I was in the midst of running errands when it happened. I'd just settled into my car seat when I realized I'd forgotten the bills I intended to mail. As I dashed inside, the phone rang.
"Hey, Mona," my friend said cheerfully. "I haven't seen you in ages. Want to get together today?"
"Uh, sure, what time?" I said, distracted by my "to do" list. We set up the time and place, and I hung up the phone.
Then, on my way back to the car, I did something that startled even me: I sat down on the big rock by my driveway and cried so hard, I couldn't catch my breath.
Later that night, after my three-year-old was tucked into bed, I pondered why my friend's phone call had brought me to tears. My emotional meltdown showed me how stressed-out I was by life's demands—many of them self-induced. I needed to take better charge of my life. After all, God hadn't created me to run around constantly "chasing the wind" (Ecclesiastes 1:14)—which was exactly what I felt I was doing!
The answer to my problem narrowed down to a simple word: "No." But the problem was that "yes" rolled off my tongue so easily that "no" seemed cumbersome … even embarrassing. So if someone needed snacks for the office, I'd bring them. If my child's playgroup was meeting, I organized not only the activity, but the crafts too. Add all this to working full-time, or full-time-plus when a rush project came along, and it's no wonder I was exhausted. Eventually I taped a neon "Just Say NO!" sign to my phone. Once I'd said "no" a few times, my lips began to form the word more confidently. It's still not easy, but I'm gradually gaining more balance in my life.
Are you feeling exhausted? If so, you may need to say the word "no" more often, too. Here's how.

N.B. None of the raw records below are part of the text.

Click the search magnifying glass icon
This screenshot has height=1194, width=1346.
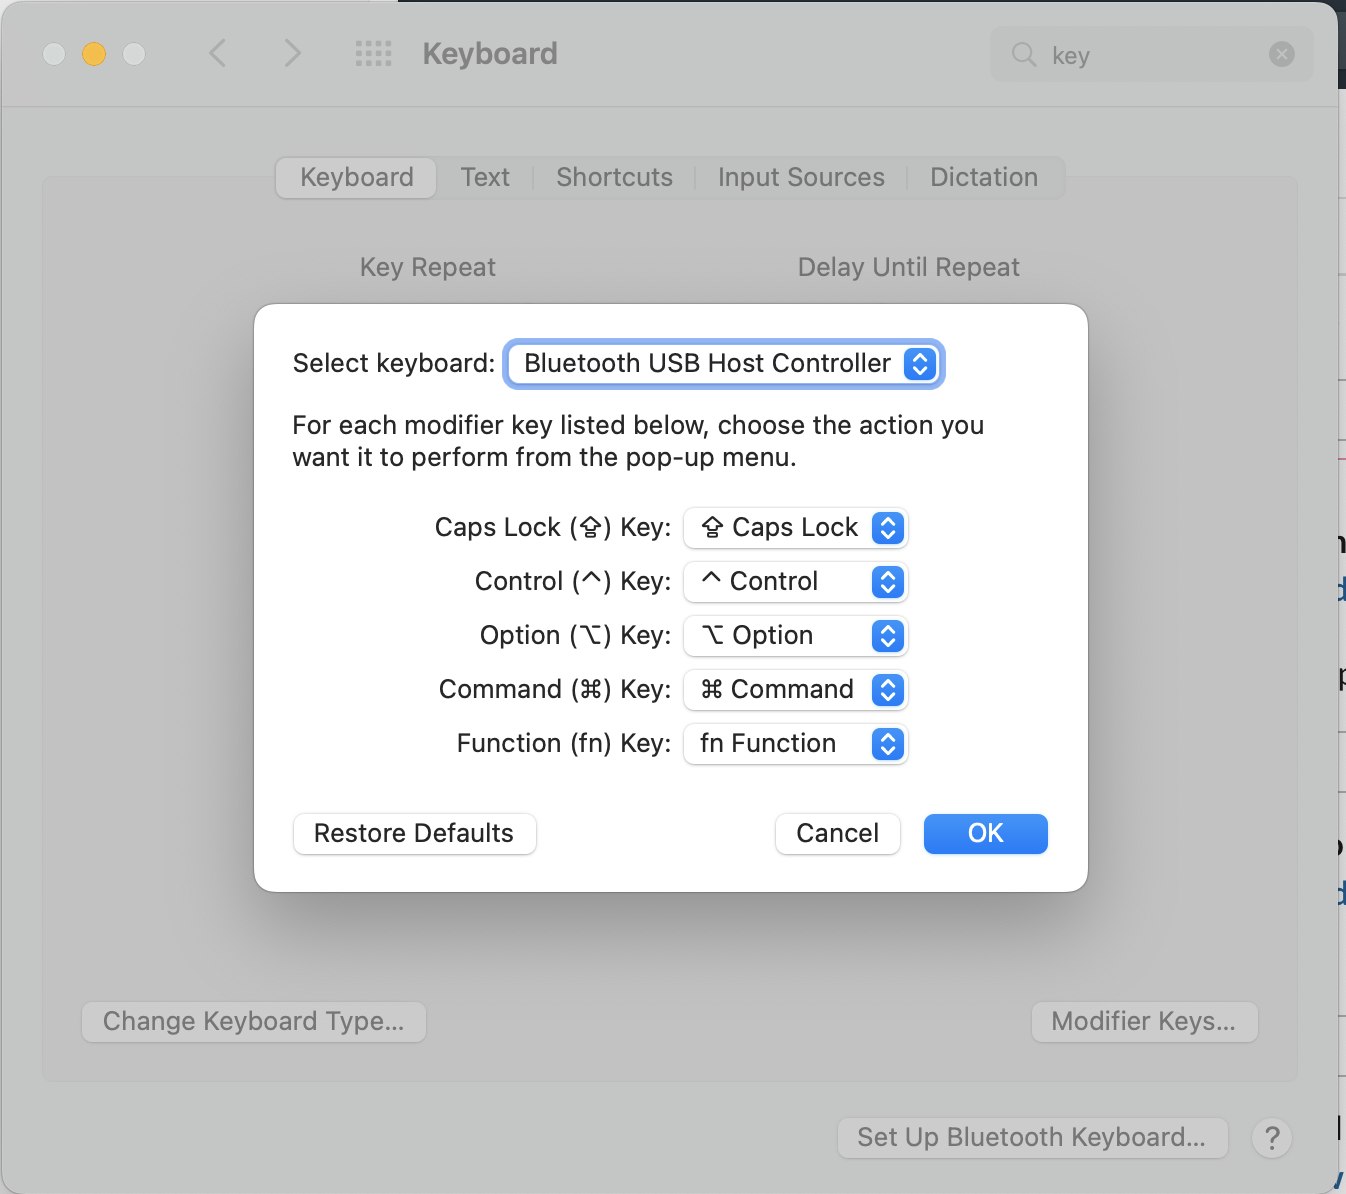[x=1023, y=54]
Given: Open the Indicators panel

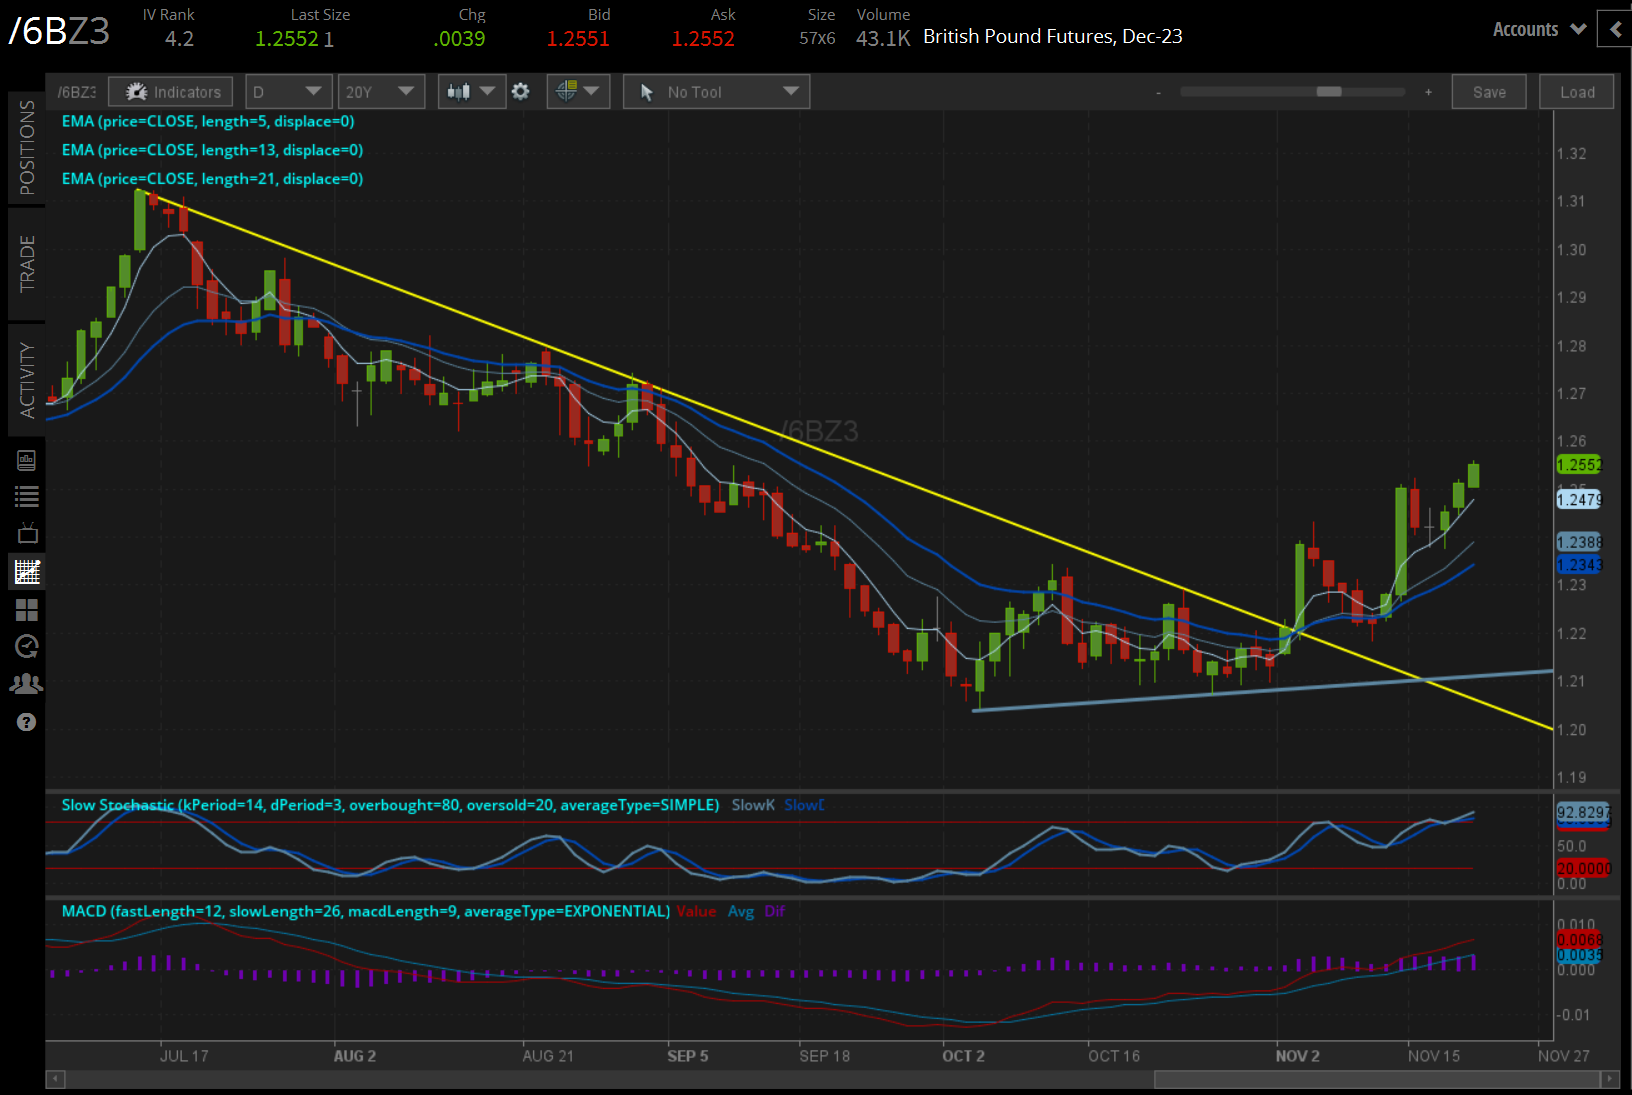Looking at the screenshot, I should point(171,92).
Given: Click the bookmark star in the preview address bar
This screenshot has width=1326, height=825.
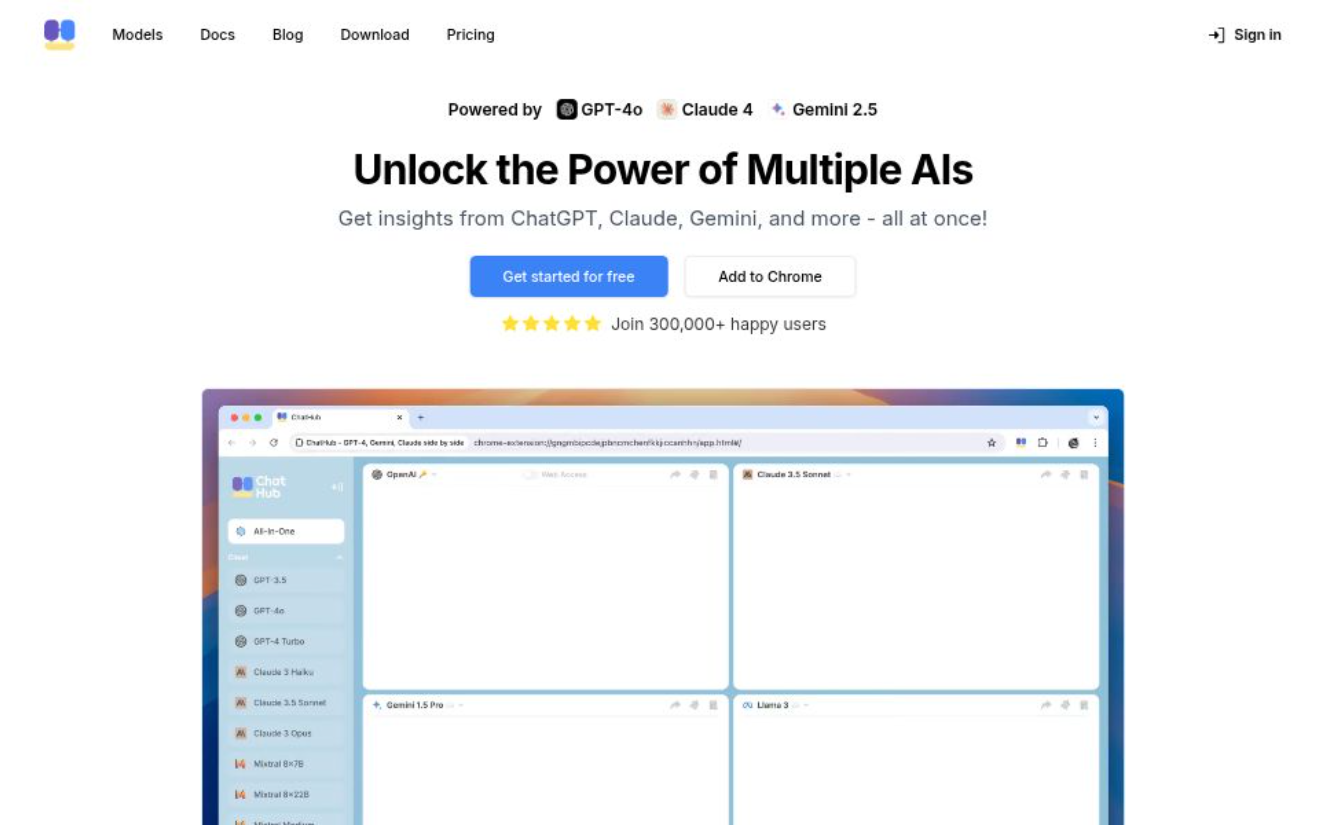Looking at the screenshot, I should (x=992, y=443).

Know Yourself … and Your Slots
What's your energy level? Personality? Family situation? How much "regroup" time do you need? Do you crave interaction, or run from it?
Whether you're an introvert or an extrovert, trying to please everyone by "doing" only brings about exhaustion or bitterness. And that's certainly not the way God calls us to live. Psalm 139:1-3 makes it clear: "O Lord, you have searched me and you know me. You know when I sit and when I rise; you perceive my thoughts from afar. You discern my going out and my lying down; you are familiar with all my ways." God knows your personality intimately because he made you, and he doesn't expect you to be someone you're not. He also knows you need to stop sometimes and rest.